Workgroup processor (WGP)#

Within each shader engine, Workgroup Processors (WGPs) pair two Compute Units (CUs) that share resources and execute dispatched waves after the SPI workgroup manager hands off work. On RDNA3-class GPUs (including discrete Ryzen APU 3x and RDNA3.5 / gfx115x integrations), compute kernels are typically tracked with wave32-oriented waves; the gfx115x WGP panels cover occupancy, dispatch, instruction mix, and local caches at that WGP/CU-pair granularity.

The sections below list RDNA3.5 (gfx115x) metric descriptions.

Note

AMD Instinct (CDNA) GPUs use a different execution hierarchy and panel grouping. For Instinct-only pipeline metrics (for example, VALU / VMEM / MFMA-style tables), see AMD CDNA architecture (CDNA-CDNA4)-without assuming RDNA WGPs or CUs map directly to those layouts.

Roofline#

Roofline performance rates#

Metric

Description

Unit

VALU FLOPs

Floating-point operations per second on the VALU. Peak is based on FP32 FMA single-issue (128 FLOPs/CU/cycle). VOPD dual-issue doubles throughput: FP32 to 256, FP16 packed to 512 FLOPs/CU/cycle. Uses aggregate instruction counter.

GFLOP/s

VALU FLOPs (F64)

64-bit floating-point operations per second on the VALU. Peak is 4 FLOPs/CU/cycle (FP32 FMA rate / 32). Uses dedicated FP64 instruction counter (SQ_INSTS_VALU_DP_sum). FP64 is 1/32 rate of FP32 on RDNA.

GFLOP/s

GL2 Cache BW

Achieved bandwidth between the GL1 and GL2 caches. This represents GL1 miss traffic that must be serviced by GL2. High bandwidth relative to peak may indicate GL1 cache pressure or poor data locality at the GL1 level.

Bytes/s

GL1 Cache BW

Achieved bandwidth between the GL0 (TCP Cache) and GL1 caches. This represents GL0 miss traffic. High bandwidth relative to peak may indicate cache pressure at the GL0 level or memory access patterns with poor locality.

Bytes/s

GL0 Cache BW

Achieved bandwidth at the GL0 vector cache (TCP Cache).
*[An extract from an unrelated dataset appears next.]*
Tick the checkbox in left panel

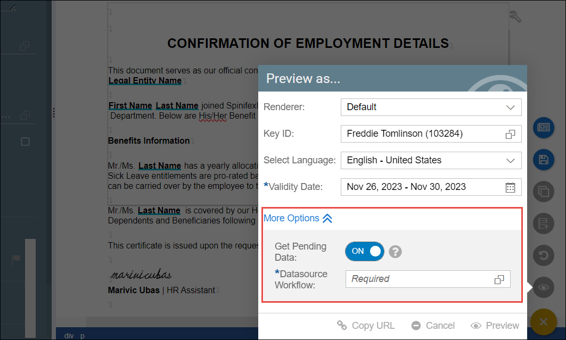tap(25, 142)
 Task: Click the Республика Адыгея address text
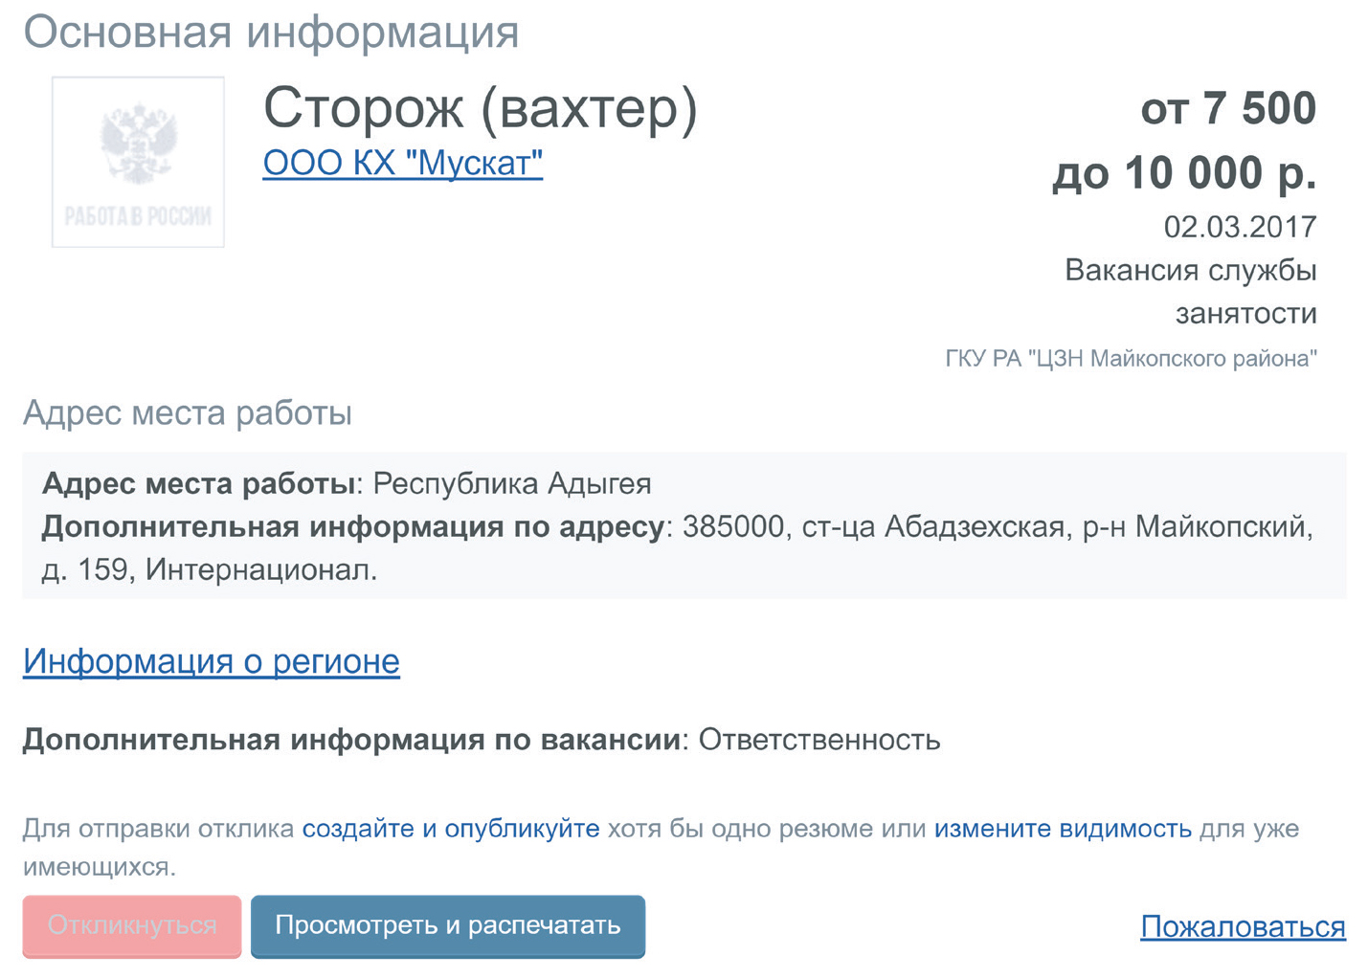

This represents total data requested by shader cores from the memory hierarchy. Compare against peak to assess memory subsystem utilization.

Bytes/s

LDS BW

Achieved bandwidth for Local Data Share memory operations. LDS provides high-bandwidth, low-latency shared memory within a workgroup. Compare against peak to identify if LDS bandwidth is limiting performance.

Bytes/s

Roofline plot points#

Metric

Description

Unit

AI L2

Arithmetic Intensity relative to the L2 cache. This metric shows compute density relative to L2 cache traffic. Higher values indicate better data reuse upstream of L2, while lower values suggest heavy traffic into L2.

FLOPs/Byte

AI L1

Arithmetic Intensity relative to the L1 cache (TCP). Higher values indicate more compute operations per byte of data loaded, suggesting compute-bound behavior. Lower values suggest memory-bound behavior limited by L1 bandwidth.

FLOPs/Byte

AI LDS

Arithmetic Intensity relative to the Local Data Share (LDS). Higher values indicate more compute per byte of LDS traffic, suggesting effective reuse of shared data within a workgroup. Lower values suggest memory-bound behavior limited by LDS bandwidth or bank-conflict pressure.

FLOPs/Byte

Performance (GFLOPs)

Achieved compute throughput measured in billions of floating-point operations per second. This value, combined with arithmetic intensity, determines the kernel’s position on the roofline chart for performance analysis.

GFLOP/s

WGP block metrics#

WGP utilization#

Metric

Description

Unit

WGP Utilization

Percentage of GPU active cycles where the Workgroup Processor is busy executing wavefronts. RDNA 3.5 WGPs contain two compute units, each with dual SIMD32 units. Low utilization may indicate insufficient parallelism or resource bottlenecks.

Percent

Wavefront launch stats#

Metric

Description

Unit

Grid Size

Number of work-items in the dispatch grid for the kernel (Grid_Size), averaged/min/maxed across samples. Defines total parallel work launched.

Work-items

Workgroup Size

Number of work-items per workgroup (Workgroup_Size). Together with grid size and resource limits it determines wave/wavefront count.

Work-items

VGPRs

Vector general-purpose registers allocated per wave (Arch_VGPR). Limits occupancy when the per-CU VGPR capacity is exhausted.

Registers

SGPRs

Scalar general-purpose registers allocated for the wave (SGPR). Uniform data and execution state live in the scalar path.

Registers

LDS Allocation

Local Data Share bytes reserved per workgroup (LDS_Per_Workgroup). High LDS per group reduces how many workgroups can run concurrently on a CU/WGP.

Bytes

Scratch Allocation

Scratch (private) memory bytes per work-item (Scratch_Per_Workitem). Backed by off-chip memory when spill/stack exceeds limits.

Bytes per Work-item

Wave dispatch#

Metric

Description

Unit

Dispatched Waves

Number of shader waves launched (SQ_WAVES_sum), averaged/min/maxed. Each wave is a SIMD execution entity (typically wave32 on this configuration).

Waves

Dispatched Threads

Number of work-items launched as attributed in SQ_ITEMS_sum (threads), averaged/min/maxed.

Threads

Wave life#

Metric

Description

Unit

Wave Life

Average number of cycles from wavefront creation to completion. Longer wave life indicates more execution time per wavefront, which may be due to complex kernels, memory latency, or synchronization waits.

Cycles

Wave instruction mix#

Metric

Description

Unit

Total Instructions

Total number of instructions executed across all wavefronts. This provides an overall measure of computational work. Compare with specific instruction types to understand the workload characteristics.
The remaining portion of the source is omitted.